SOURCE →
__________

Commissioned by Mijente, the investigation was conducted by the non-partisan public opinion firm PerryUndem, and its intention is to expand the conversation about public safety and policing in the Latinx community through the use of carefully collected data on the subject. 

The analysis, which included polls and focus groups, provides a brand new understanding of how Latinx people interact with law enforcement officers, and insights that can help improve organizing and advocacy work around community safety. 

In order to discover the roots of Latinx communities’ perspective on safety and policing, this research project was conducted in collaboration with Mijente’s network of partners and organizers who also wished to better understand what “moves” this community. 

The examination is a survey of 1,359 Latinx adults and 11 focus groups involving people of various races, immigration history, languages, levels of political activism, and places of residence, both in the U.S and in Puerto Rico.

The final results reveal a narrative that matches the energy of the Latinx diaspora as a whole; that political beliefs vary dramatically depending on many factors. 

For instance, while Afro-Latinx respondents reported higher levels of unpleasant or violent interactions with police, people of all races reported experiencing negative interactions with police as well. 

There were also significant differences among Puerto Ricans living on the island, as many residents associate police budgets with a lack of funding for all public resources, such as education, health and public transportation. 

Another important discovery was that nearly all respondents (93%) were in favor of political platforms that seek to implement crime prevention strategies, such as investing more into healthcare, workforce development, and education. 

Of all the Latinx participants, the majority of them reported having a negative experience with police. One out of 10 Latinx respondents said that a police officer has pointed a gun at them, while one out of three Afro-Latinx respondents said that the same has happened to a family member. 

About 62% of Latinx respondents (six out of 10), reported that a close friend or family member has experienced an unpleasant or unsafe encounter with law enforcement officials. Roughly two-thirds of Afro-Latinx respondents said that this has personally happened to them. 

Some women in the focus groups reported feeling unsafe around police officers due to their gender. Multiple women said they feel vulnerable around police; fearing sexual assault, or not being protected by male officers. 

This is a valid fear for women to hold. While there is a severe lack of research on the subject, a 2016 probe into the Baltimore Police Department by the Department of Justice found that officers habitually extorted sex from women by threatening to charge them with prostitution if they refused.

__________

Element and text position data →

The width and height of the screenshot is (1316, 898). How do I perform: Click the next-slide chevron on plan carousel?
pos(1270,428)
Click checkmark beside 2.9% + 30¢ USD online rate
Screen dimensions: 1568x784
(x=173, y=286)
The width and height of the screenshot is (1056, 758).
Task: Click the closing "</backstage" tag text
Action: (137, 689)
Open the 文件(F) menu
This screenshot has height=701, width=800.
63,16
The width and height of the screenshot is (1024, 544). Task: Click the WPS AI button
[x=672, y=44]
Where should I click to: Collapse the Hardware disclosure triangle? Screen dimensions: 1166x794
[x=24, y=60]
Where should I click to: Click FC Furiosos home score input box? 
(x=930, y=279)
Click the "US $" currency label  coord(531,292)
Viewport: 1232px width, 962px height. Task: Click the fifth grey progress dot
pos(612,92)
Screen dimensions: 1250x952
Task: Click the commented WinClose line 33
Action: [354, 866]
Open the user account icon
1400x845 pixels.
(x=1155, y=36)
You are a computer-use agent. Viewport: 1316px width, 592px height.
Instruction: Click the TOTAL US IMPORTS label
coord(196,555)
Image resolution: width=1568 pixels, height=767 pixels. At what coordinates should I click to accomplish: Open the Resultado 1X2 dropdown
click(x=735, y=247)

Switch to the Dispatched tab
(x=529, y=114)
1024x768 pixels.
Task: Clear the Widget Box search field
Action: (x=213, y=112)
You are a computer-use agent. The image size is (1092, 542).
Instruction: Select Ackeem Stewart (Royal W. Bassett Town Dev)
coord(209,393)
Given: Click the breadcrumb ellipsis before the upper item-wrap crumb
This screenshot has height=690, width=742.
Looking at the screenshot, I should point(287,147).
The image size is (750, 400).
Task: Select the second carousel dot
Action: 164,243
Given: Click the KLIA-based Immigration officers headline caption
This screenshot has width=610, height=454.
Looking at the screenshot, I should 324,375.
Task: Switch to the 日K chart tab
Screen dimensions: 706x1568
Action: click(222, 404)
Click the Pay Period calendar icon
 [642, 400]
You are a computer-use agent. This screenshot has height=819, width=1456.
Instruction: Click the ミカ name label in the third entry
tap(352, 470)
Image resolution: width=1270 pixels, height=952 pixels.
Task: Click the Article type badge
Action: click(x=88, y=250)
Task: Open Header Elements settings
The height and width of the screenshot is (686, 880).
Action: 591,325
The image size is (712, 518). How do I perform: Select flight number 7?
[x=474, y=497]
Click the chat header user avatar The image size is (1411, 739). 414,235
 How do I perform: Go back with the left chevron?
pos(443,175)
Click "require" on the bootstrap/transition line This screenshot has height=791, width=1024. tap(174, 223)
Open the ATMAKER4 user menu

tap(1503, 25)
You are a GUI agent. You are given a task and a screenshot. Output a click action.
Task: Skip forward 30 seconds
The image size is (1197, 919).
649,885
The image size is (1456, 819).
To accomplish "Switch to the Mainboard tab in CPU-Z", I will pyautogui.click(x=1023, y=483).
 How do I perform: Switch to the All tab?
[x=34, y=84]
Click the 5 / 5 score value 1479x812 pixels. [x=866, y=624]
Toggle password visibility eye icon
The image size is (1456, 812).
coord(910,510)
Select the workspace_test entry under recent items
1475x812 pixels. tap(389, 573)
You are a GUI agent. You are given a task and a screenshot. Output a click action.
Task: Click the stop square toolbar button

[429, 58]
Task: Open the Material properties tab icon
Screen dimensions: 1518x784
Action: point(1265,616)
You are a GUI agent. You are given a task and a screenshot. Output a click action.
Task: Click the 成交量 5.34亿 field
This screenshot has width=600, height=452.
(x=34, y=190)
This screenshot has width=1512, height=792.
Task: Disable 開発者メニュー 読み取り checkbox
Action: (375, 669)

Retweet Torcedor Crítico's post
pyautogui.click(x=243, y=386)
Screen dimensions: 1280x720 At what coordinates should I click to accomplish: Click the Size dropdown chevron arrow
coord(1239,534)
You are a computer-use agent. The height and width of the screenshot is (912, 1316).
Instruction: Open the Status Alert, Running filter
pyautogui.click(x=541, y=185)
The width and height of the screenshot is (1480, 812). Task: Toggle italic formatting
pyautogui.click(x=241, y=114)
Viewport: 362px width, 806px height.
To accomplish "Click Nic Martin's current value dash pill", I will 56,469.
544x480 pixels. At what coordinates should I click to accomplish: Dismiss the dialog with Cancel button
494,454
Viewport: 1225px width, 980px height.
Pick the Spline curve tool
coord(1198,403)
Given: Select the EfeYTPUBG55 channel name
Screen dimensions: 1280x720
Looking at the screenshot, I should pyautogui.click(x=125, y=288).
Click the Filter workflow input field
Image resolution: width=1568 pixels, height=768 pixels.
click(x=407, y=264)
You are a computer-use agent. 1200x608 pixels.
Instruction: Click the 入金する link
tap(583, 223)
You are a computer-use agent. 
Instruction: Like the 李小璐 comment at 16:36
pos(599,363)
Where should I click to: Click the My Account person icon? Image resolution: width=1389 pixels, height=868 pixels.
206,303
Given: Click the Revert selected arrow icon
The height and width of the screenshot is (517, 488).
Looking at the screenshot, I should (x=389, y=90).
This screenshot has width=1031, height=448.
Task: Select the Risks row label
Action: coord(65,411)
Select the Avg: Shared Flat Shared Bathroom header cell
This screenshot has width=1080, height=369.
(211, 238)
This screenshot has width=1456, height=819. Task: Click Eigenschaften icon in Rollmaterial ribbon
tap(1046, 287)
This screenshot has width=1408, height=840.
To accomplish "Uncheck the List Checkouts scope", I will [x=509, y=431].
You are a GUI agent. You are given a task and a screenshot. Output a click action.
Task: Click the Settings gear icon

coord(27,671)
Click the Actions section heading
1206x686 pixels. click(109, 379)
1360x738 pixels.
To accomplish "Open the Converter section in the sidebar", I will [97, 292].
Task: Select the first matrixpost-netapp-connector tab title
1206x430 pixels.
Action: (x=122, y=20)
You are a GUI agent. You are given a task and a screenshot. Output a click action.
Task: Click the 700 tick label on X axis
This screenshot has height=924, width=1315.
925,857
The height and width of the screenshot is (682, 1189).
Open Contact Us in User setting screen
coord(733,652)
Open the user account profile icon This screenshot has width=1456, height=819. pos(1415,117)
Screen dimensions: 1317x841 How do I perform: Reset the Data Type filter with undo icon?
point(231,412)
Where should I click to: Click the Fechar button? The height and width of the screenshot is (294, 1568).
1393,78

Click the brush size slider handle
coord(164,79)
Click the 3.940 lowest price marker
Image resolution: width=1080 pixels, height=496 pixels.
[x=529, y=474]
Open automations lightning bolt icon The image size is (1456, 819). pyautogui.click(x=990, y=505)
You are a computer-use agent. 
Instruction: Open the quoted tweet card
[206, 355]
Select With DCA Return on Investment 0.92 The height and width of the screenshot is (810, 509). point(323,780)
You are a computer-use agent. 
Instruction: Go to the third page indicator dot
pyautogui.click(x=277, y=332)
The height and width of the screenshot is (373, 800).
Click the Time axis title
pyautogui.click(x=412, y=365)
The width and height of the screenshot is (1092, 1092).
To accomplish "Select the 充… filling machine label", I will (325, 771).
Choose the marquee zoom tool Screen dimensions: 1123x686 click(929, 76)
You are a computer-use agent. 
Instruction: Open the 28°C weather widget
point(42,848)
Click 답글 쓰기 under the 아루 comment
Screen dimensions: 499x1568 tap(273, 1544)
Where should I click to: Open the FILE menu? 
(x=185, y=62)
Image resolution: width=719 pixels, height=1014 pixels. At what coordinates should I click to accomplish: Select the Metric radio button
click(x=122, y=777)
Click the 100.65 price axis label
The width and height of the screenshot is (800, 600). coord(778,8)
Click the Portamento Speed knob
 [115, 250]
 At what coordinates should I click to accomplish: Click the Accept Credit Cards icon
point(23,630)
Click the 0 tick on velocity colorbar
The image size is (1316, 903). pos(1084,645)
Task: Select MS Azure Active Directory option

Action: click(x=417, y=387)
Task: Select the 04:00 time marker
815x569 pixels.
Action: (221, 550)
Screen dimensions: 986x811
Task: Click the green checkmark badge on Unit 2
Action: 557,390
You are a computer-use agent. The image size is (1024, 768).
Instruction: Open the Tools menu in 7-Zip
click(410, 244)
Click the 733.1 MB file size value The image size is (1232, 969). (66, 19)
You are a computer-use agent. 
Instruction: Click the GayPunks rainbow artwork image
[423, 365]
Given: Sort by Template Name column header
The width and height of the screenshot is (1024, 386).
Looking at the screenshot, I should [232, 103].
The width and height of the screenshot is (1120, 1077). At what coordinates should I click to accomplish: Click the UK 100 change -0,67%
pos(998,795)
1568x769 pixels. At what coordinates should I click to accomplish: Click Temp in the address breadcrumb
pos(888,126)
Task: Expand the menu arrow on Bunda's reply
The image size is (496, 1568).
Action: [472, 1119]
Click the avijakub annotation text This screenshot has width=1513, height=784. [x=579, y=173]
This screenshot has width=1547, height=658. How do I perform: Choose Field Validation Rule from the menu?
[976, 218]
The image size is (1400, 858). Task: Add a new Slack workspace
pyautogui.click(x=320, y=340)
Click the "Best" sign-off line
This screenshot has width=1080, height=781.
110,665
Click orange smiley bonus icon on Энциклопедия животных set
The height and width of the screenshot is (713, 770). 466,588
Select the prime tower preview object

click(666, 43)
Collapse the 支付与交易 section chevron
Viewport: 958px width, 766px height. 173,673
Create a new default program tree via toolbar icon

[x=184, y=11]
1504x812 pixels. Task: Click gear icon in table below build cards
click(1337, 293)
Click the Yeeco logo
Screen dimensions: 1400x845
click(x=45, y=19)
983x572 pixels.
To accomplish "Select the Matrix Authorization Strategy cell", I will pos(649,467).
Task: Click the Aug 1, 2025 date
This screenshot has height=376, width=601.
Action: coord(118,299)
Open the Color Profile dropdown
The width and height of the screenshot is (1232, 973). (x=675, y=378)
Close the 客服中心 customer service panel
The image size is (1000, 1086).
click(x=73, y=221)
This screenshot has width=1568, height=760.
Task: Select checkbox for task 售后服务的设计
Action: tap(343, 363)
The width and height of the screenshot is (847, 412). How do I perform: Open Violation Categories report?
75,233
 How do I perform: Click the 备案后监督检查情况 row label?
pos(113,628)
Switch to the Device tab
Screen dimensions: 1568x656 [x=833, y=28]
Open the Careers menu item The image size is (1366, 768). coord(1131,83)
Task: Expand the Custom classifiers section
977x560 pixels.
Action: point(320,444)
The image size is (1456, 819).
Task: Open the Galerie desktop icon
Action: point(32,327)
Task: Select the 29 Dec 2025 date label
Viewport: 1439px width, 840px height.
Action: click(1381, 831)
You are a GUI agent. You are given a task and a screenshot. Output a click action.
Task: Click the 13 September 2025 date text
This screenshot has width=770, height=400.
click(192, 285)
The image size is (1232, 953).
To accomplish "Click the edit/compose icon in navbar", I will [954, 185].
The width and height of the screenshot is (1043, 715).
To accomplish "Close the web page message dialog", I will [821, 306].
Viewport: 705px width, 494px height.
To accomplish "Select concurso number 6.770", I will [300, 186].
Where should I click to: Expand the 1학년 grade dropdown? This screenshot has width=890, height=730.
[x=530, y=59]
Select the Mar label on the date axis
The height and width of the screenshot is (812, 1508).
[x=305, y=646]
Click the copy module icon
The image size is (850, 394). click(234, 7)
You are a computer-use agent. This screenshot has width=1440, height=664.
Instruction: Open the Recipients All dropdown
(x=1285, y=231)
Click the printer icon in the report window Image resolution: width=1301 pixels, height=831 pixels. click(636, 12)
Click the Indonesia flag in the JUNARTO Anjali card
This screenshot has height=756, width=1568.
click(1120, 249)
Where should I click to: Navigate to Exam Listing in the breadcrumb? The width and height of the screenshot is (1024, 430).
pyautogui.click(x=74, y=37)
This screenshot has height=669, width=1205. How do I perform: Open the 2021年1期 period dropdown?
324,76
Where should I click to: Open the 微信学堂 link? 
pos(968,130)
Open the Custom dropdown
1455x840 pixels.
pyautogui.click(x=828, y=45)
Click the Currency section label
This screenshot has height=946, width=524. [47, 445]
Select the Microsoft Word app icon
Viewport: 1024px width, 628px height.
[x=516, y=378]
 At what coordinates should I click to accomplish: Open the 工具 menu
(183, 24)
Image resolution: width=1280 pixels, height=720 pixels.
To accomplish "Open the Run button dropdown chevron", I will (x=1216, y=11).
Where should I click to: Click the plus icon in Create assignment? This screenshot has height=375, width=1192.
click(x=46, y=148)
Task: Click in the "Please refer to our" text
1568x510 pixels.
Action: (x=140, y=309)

__________

WHAT TO DO →
In the article on Latinx views of policing, rewrite everything from "Commissioned by Mijente, the" down to "on the subject.", replacing "investigation" with "study".

SOLUTION →
Commissioned by Mijente, the study was conducted by the non-partisan public opinion firm PerryUndem, and its intention is to expand the conversation about public safety and policing in the Latinx community through the use of carefully collected data on the subject.